◆ **Entries shown**
** start **

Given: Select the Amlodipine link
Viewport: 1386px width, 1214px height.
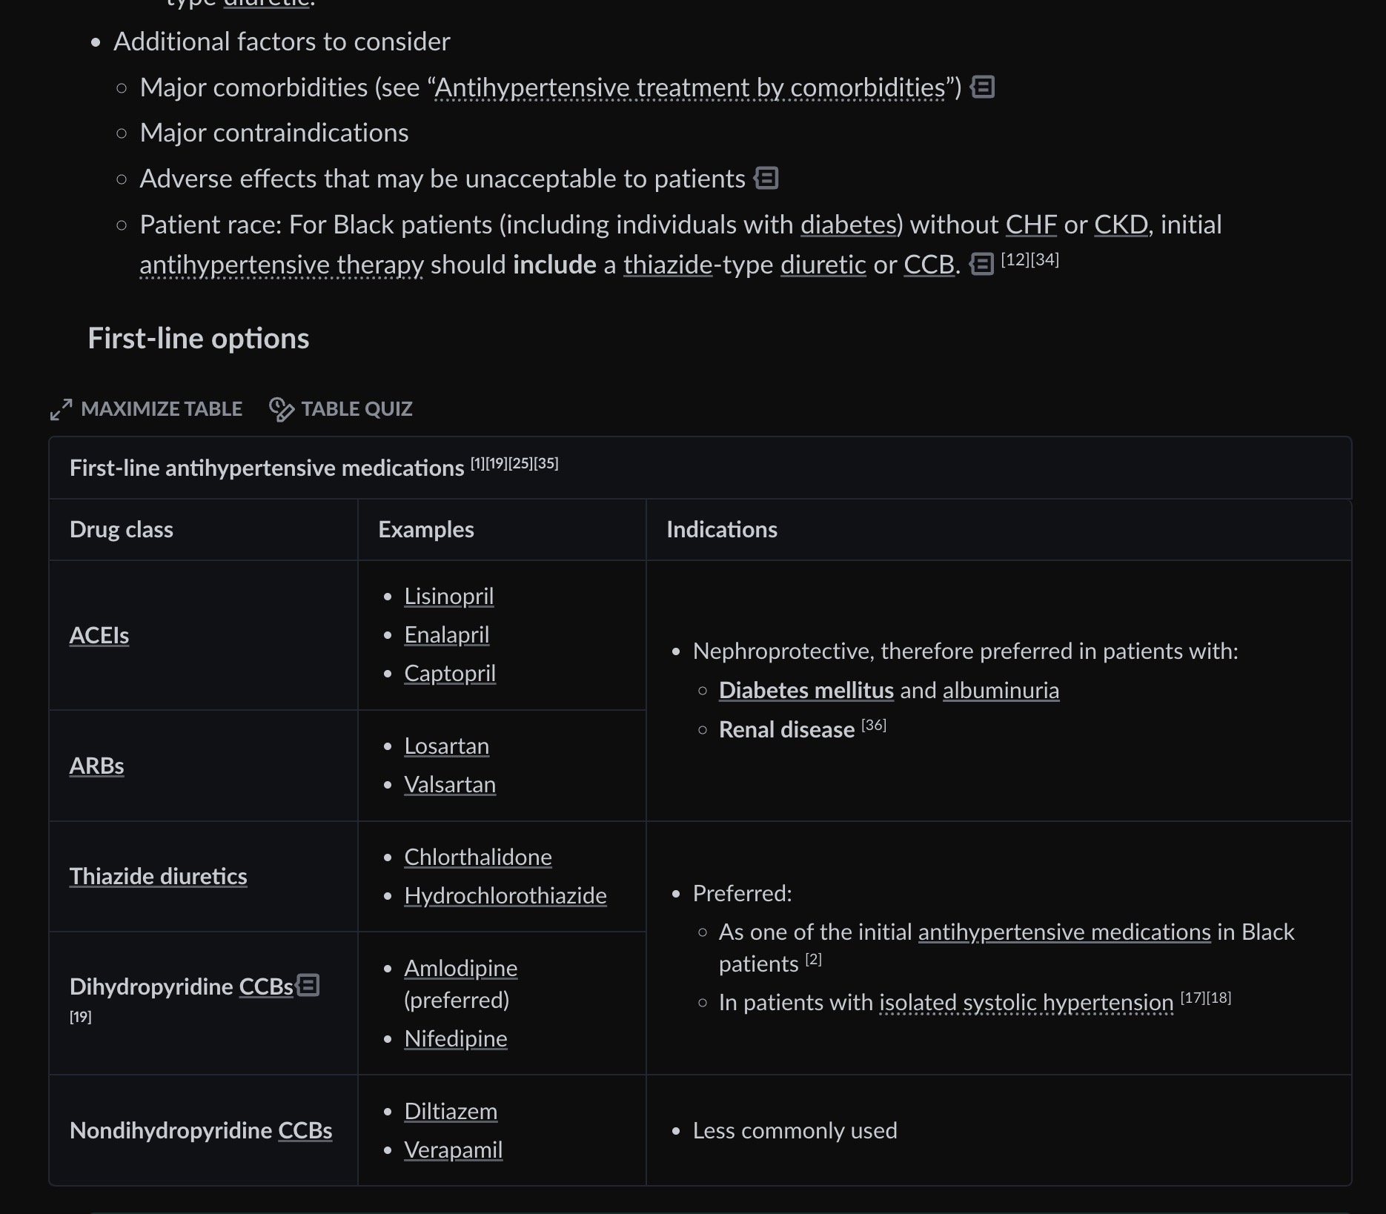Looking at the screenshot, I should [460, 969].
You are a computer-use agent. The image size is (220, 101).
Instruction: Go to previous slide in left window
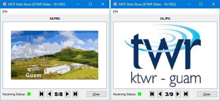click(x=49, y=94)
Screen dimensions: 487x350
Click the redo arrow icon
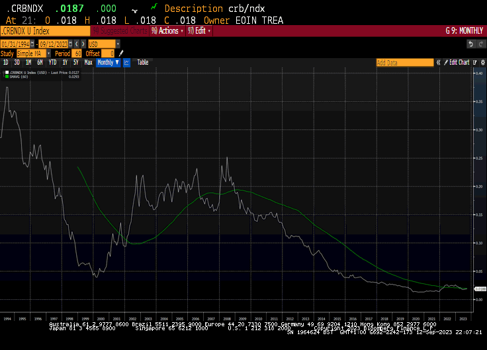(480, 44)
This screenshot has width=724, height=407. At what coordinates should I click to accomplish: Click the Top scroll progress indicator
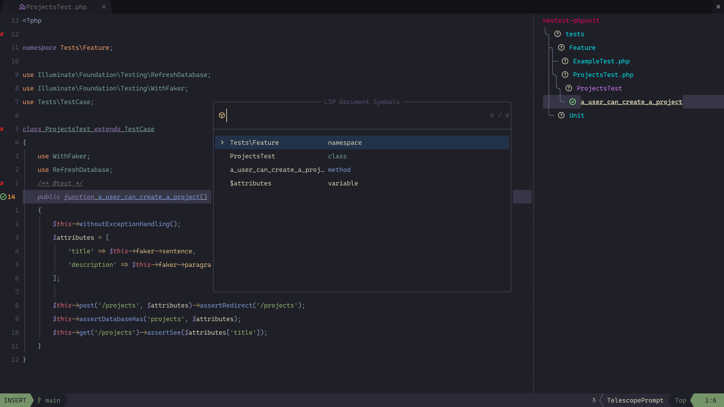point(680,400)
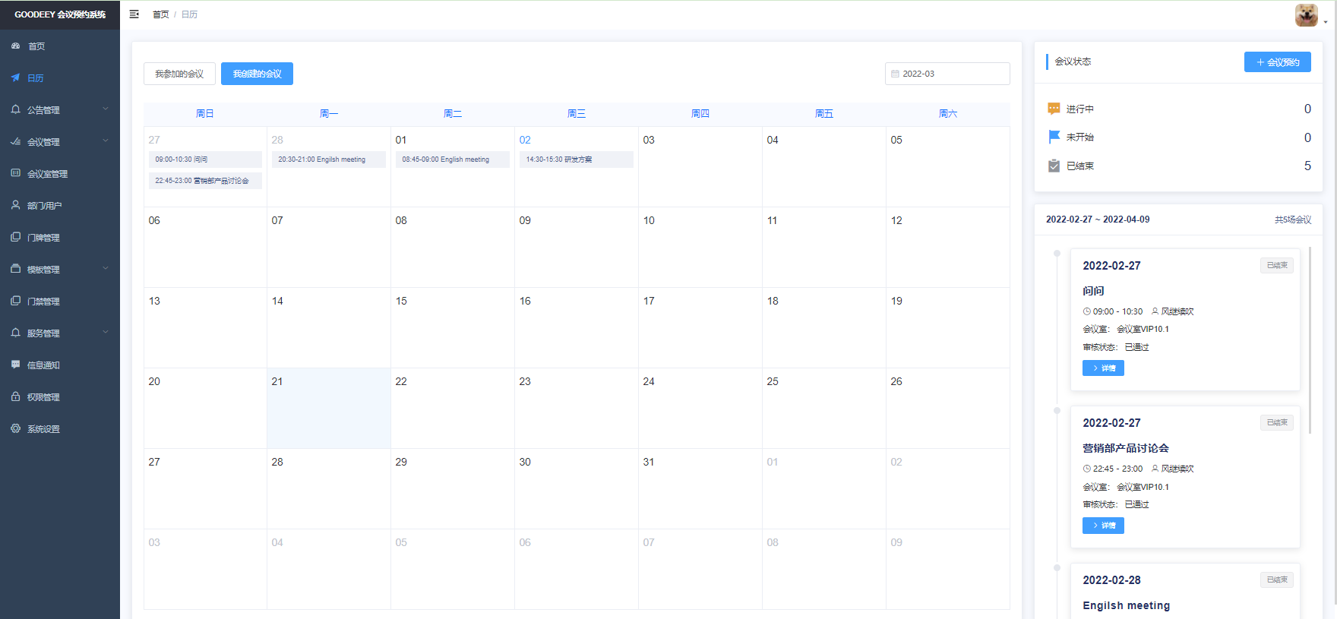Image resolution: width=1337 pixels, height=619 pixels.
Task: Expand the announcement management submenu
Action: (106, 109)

** end **

◆ **The problem**
Please express each line of the listing above as a string in a JSON list, one string per line, leaving out blank lines and the pictures.

◆ **Solved exercise**
[
  "Given: Select the Amlodipine link",
  "Viewport: 1386px width, 1214px height.",
  "Looking at the screenshot, I should [460, 969].",
  "You are a computer-use agent. The image size is (220, 101).",
  "Instruction: Go to previous slide in left window",
  "click(x=49, y=94)",
  "Screen dimensions: 487x350",
  "Click the redo arrow icon",
  "(480, 44)",
  "This screenshot has width=724, height=407. At what coordinates should I click to accomplish: Click the Top scroll progress indicator",
  "point(680,400)",
  "Image resolution: width=1337 pixels, height=619 pixels.",
  "Task: Expand the announcement management submenu",
  "Action: (106, 109)"
]